>> START DATA ENTRIES

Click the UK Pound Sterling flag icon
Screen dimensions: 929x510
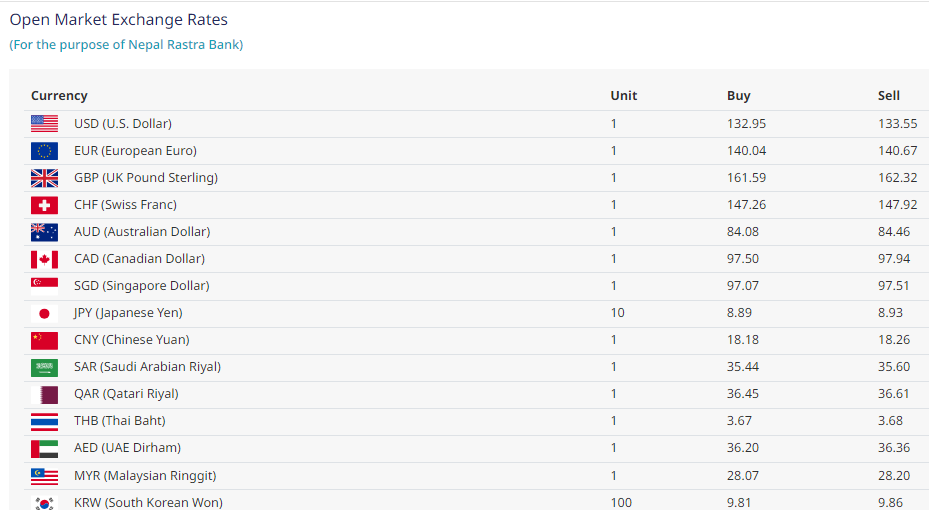[44, 178]
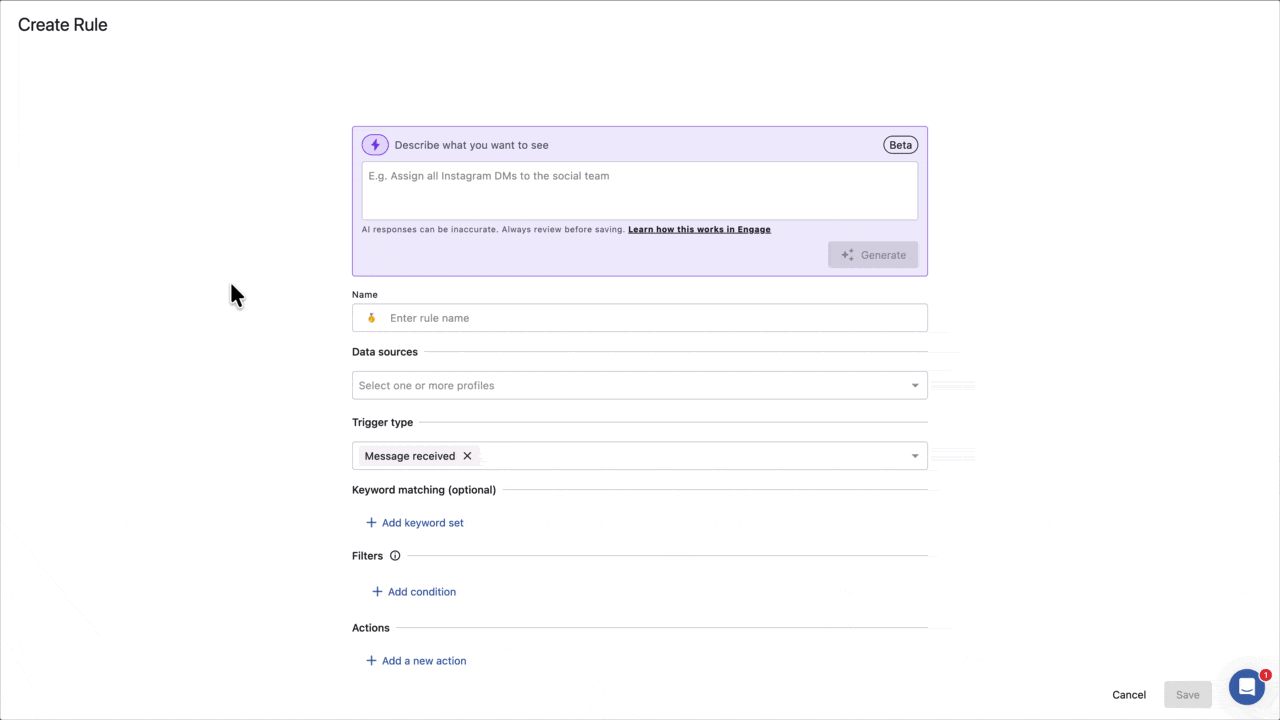Click the sparkles icon on Generate button
Screen dimensions: 1280x720
[847, 255]
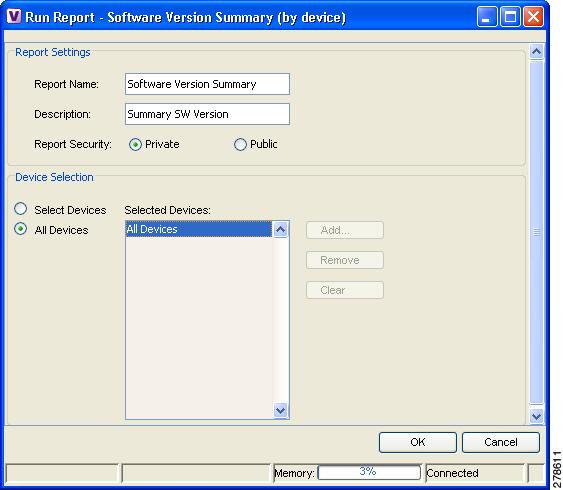Enable the Select Devices radio button
Image resolution: width=563 pixels, height=490 pixels.
pos(20,209)
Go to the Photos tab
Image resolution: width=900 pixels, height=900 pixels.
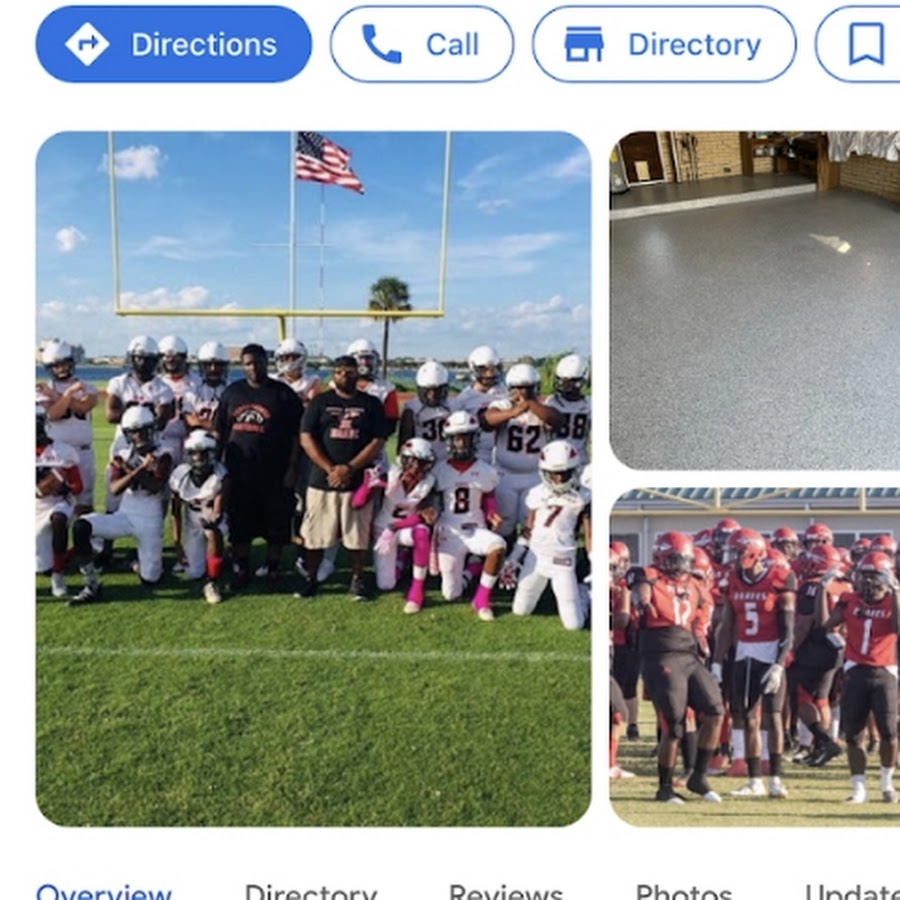pos(684,892)
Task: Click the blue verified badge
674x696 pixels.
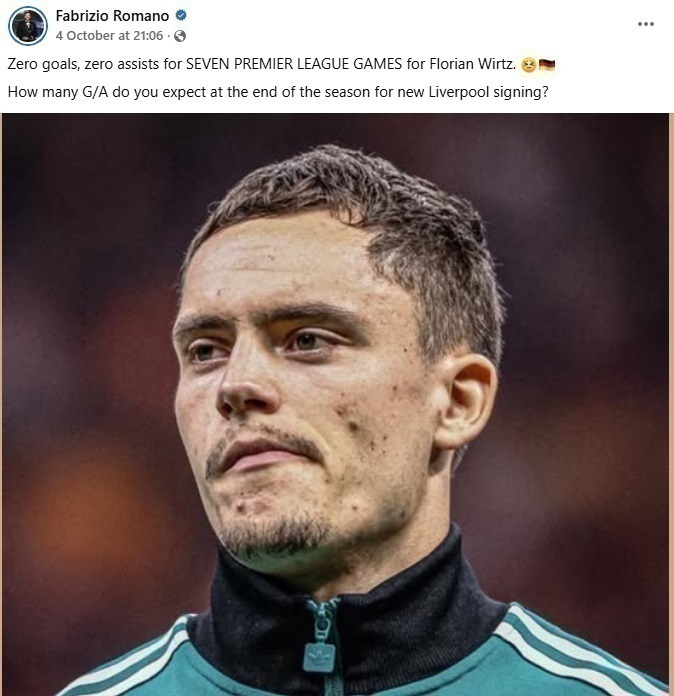Action: [x=181, y=16]
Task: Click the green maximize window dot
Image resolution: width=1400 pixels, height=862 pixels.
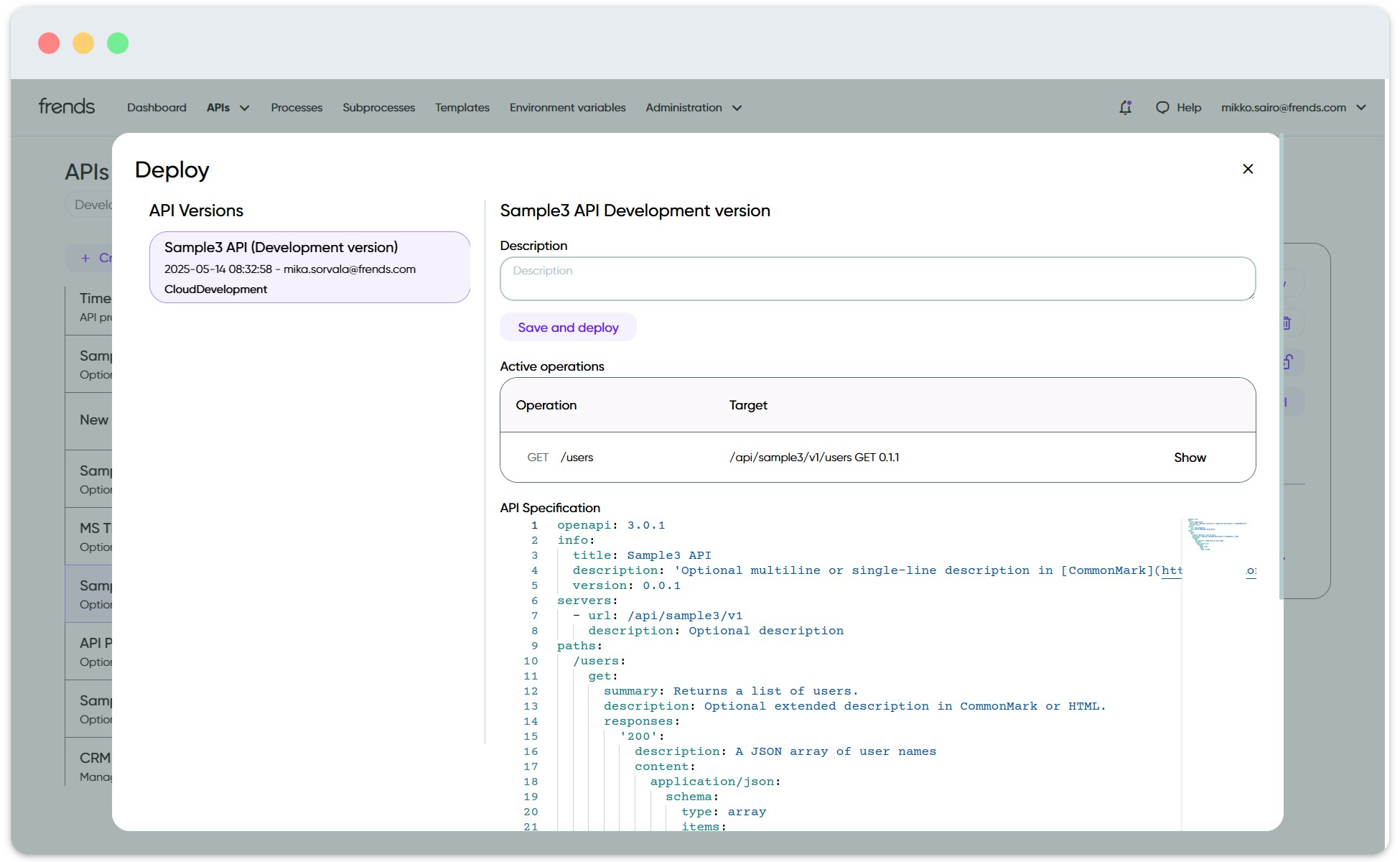Action: 118,43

>> END DATA ENTRIES

**OBJECTIVE**. Reproduce the part of the records that opens with the line containing "Go to the Photos tab" and runs through the end of the records, swapping every "Task" for "Instruction" and changing nothing else. Leave the pictures out of your answer.

**WRITTEN REPLY**.
Go to the Photos tab
Image resolution: width=900 pixels, height=900 pixels.
pos(684,892)
Instruction: Click the blue verified badge
674x696 pixels.
Action: [x=181, y=16]
Instruction: Click the green maximize window dot
Image resolution: width=1400 pixels, height=862 pixels.
Action: 118,43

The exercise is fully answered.